Dos ilustres maestros
retomaron con mano vigorosa la vacilante antorcha del tomismo, uno en el campo
de la filosofía, en forma crítico-científica, el otro en el campo de la
teología, iluminado por la metafísica. El primero sería el Cardenal Mercier, el
otro el Cardenal Billot. En ninguno de los dos bandos, ni en Roma ni en
Lovaina, el regreso a Santo Tomás se produjo al principio en un ambiente de
simpatía. No es de extrañar que el propio Ángel de la escuela tuviera que
sufrir los golpes de los doctores retrógrados del agustinismo y platonismo para
establecer su doctrina. Contra él se alzaron no sólo los teólogos seculares,
sino toda la orden franciscana y, en su propia familia religiosa, muchos
partidarios de la vieja escuela, por no hablar de la censura del obispo de
París.
Los sistemas teológicos, en
especial el suarezianismo y el molinismo, y las escuelas de filosofía moderna
pronto se mostraron contrariados por la dirección que el nuevo profesor de la
Gregoriana pretendía dar a su enseñanza. Se encontró con las opiniones
heredadas y la actitud defensiva de otros teólogos. Les sorprendió que su voz
no coincidiera con la de los demás. El resultado fue que el P. Billot
renunció a su cátedra y regresó a Francia en silencio y sin quejarse. El
eclipse fue breve, la desgracia duró poco. Un gesto oficial de León XIII,
informado de su partida, hizo que volviera a su cátedra al año siguiente.
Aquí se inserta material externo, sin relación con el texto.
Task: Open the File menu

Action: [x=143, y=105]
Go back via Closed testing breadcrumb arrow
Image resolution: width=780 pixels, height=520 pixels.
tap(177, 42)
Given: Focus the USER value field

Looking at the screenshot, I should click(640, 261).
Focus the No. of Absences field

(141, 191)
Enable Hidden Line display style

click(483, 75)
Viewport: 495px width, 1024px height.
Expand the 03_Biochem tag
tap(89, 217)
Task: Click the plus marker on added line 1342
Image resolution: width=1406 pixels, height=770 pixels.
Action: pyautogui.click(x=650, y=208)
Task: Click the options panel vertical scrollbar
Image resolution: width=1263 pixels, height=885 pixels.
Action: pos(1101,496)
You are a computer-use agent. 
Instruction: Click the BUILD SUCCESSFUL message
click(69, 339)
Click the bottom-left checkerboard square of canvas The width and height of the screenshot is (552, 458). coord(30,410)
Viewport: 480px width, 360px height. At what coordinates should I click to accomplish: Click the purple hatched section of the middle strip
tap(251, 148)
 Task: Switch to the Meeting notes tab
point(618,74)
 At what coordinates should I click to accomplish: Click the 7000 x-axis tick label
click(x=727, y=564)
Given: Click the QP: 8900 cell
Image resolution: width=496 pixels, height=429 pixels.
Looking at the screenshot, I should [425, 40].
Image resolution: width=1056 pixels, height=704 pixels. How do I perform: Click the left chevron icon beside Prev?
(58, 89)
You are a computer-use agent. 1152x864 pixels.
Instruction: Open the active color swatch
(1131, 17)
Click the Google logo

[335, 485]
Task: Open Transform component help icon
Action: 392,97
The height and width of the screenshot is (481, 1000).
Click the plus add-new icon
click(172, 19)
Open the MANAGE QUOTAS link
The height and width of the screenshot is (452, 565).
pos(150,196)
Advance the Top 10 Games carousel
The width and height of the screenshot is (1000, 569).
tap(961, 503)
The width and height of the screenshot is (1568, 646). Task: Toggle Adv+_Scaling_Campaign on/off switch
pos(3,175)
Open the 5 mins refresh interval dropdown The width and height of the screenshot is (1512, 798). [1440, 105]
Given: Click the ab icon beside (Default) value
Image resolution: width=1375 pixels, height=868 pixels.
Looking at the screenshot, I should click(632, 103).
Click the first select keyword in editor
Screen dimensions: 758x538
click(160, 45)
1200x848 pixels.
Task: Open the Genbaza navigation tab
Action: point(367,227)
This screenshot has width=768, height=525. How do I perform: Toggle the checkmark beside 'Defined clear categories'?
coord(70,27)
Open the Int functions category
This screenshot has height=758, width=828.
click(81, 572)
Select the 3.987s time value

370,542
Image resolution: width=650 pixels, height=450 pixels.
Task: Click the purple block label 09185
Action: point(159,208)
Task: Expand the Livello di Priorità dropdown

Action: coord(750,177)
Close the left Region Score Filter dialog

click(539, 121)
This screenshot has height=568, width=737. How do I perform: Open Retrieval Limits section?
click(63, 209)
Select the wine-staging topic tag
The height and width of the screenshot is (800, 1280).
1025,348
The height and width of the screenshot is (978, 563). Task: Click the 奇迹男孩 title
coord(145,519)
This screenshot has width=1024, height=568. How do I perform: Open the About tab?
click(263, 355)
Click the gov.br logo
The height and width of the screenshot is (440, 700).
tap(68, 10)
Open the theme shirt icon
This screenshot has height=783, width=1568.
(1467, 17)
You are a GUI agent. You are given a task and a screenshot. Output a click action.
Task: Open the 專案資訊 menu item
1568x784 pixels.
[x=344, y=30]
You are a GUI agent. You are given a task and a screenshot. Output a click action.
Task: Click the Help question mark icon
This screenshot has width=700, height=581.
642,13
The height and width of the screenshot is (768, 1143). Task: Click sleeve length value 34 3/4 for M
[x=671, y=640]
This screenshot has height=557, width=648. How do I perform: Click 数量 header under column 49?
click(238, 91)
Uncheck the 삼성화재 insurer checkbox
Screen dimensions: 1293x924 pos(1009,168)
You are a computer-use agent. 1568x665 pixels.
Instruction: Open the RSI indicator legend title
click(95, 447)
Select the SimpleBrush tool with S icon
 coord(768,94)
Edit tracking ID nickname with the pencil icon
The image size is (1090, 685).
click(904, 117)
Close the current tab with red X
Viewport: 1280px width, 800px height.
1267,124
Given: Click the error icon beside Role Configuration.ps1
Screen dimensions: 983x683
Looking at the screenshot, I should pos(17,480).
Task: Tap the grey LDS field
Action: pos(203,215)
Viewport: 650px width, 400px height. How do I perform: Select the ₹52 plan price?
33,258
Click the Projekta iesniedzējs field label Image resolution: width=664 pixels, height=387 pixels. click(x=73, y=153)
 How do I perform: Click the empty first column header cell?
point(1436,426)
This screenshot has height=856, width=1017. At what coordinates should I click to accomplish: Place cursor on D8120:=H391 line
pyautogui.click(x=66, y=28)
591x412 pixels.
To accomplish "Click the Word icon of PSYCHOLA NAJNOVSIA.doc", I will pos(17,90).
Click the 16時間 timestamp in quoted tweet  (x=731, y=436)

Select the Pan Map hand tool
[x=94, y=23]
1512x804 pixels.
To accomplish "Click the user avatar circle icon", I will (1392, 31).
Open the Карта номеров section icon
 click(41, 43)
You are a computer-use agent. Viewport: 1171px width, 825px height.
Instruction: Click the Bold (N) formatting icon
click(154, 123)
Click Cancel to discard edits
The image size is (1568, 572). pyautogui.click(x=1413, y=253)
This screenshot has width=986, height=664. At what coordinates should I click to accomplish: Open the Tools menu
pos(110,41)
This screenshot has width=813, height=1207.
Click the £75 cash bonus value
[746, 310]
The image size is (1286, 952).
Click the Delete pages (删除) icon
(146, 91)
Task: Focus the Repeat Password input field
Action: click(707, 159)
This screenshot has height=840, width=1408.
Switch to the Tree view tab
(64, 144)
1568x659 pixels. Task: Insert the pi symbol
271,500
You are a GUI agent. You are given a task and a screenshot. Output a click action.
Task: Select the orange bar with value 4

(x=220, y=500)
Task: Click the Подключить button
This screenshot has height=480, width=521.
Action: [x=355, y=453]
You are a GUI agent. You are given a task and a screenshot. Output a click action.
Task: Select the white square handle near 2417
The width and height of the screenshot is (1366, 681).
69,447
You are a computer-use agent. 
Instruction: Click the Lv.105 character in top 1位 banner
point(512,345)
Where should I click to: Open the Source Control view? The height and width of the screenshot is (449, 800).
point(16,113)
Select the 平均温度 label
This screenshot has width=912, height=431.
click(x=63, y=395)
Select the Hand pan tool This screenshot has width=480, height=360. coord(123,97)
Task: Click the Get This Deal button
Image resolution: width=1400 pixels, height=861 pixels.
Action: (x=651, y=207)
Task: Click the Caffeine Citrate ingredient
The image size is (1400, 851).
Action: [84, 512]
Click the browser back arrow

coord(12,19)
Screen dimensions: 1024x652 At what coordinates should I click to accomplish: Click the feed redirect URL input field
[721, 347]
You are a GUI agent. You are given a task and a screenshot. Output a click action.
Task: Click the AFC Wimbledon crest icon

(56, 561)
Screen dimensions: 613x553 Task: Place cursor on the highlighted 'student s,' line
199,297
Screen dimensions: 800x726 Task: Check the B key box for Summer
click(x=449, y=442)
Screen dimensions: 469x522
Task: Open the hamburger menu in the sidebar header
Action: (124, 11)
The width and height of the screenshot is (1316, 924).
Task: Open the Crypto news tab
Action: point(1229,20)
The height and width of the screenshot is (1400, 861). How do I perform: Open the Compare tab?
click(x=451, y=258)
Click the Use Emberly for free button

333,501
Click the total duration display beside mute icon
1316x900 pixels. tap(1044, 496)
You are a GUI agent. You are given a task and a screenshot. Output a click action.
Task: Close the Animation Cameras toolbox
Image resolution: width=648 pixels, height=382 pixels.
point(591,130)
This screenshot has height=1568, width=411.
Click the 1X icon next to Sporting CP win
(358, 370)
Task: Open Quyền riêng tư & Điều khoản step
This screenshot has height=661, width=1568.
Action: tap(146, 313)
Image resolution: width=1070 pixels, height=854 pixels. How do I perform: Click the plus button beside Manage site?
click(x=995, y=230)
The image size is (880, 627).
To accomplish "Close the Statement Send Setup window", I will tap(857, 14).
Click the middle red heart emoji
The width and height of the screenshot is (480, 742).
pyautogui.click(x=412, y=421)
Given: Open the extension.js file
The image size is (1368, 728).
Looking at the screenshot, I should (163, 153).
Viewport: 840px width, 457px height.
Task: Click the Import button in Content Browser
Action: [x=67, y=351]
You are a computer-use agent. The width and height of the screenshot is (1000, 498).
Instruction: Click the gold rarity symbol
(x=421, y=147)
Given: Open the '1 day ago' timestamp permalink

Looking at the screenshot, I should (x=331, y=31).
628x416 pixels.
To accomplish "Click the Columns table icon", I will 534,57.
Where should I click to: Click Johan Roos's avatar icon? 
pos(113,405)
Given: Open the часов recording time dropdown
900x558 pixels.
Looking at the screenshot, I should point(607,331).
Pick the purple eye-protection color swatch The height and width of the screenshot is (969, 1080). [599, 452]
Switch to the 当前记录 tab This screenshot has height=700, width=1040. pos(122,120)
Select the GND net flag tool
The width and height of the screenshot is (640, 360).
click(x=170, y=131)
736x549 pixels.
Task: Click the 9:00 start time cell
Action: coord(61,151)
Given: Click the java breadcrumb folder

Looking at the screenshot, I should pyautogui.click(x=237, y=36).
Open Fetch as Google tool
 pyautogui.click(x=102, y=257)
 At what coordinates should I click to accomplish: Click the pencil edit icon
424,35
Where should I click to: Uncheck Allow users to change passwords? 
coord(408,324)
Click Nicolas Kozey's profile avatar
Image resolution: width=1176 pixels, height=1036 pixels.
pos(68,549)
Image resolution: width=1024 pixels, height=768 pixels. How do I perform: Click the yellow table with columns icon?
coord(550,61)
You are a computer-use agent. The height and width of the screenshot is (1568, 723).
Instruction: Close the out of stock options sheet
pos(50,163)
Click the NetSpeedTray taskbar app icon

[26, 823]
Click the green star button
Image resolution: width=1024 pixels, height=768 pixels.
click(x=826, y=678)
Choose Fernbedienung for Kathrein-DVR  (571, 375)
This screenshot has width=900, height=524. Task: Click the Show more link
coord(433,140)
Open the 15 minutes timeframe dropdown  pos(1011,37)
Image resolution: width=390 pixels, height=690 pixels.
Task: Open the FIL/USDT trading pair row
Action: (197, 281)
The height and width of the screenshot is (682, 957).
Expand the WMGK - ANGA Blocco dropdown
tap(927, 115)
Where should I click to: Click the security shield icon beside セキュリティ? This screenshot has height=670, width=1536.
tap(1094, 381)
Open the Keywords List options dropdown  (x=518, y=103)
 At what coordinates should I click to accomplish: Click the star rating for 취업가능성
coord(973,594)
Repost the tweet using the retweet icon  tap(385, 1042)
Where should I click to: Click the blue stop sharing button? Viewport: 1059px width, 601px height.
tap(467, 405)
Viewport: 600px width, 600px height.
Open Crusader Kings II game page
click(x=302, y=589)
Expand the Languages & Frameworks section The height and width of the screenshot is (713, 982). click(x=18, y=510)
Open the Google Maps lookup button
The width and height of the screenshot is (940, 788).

¡Singular similitud de destinos! En una época en la que los movimientos filosóficos y científicos tendían a realizarse fuera de la Iglesia, el ilustre profesor, que devolvía a la Universidad de Lovaina un tomismo rejuvenecido, en fidelidad al espíritu de Aristóteles, del Ángel de la Escuela y de los escolásticos de la gran época, ampliando el campo de conciliación entre la metafísica y la ciencia, pasaba por pruebas semejantes, más crueles aún, como atestiguan sus biógrafos.
"Su persona y su acción, escribe Mons. Laveille, se presentaron al Santo Padre León XIII tan desfiguradas y disfrazadas que éste dejó ver, por signos evidentes, que su confianza estaba sacudida. En nombre del Papa, el Cardenal Mazella, Prefecto de la Congregación de Estudios, escribió una carta extremadamente severa al Presidente del Instituto de Filosofía, con la orden de distribuirla a todos los profesores a la salida del aula. Repudiado, deshonrado y culpado, Mons. Mercier permaneció dos años en este calvario, en silencio y humillado, antes de que se diera la orden de revisar el lamentable expediente de la denuncia" (Mons. Laveille, El cardenal Mercier).
La conclusión de los
biógrafos es que los denunciantes en Roma terminaron de moldear en él, por
medio de la acción del sufrimiento inmerecido, al erudito y al santo.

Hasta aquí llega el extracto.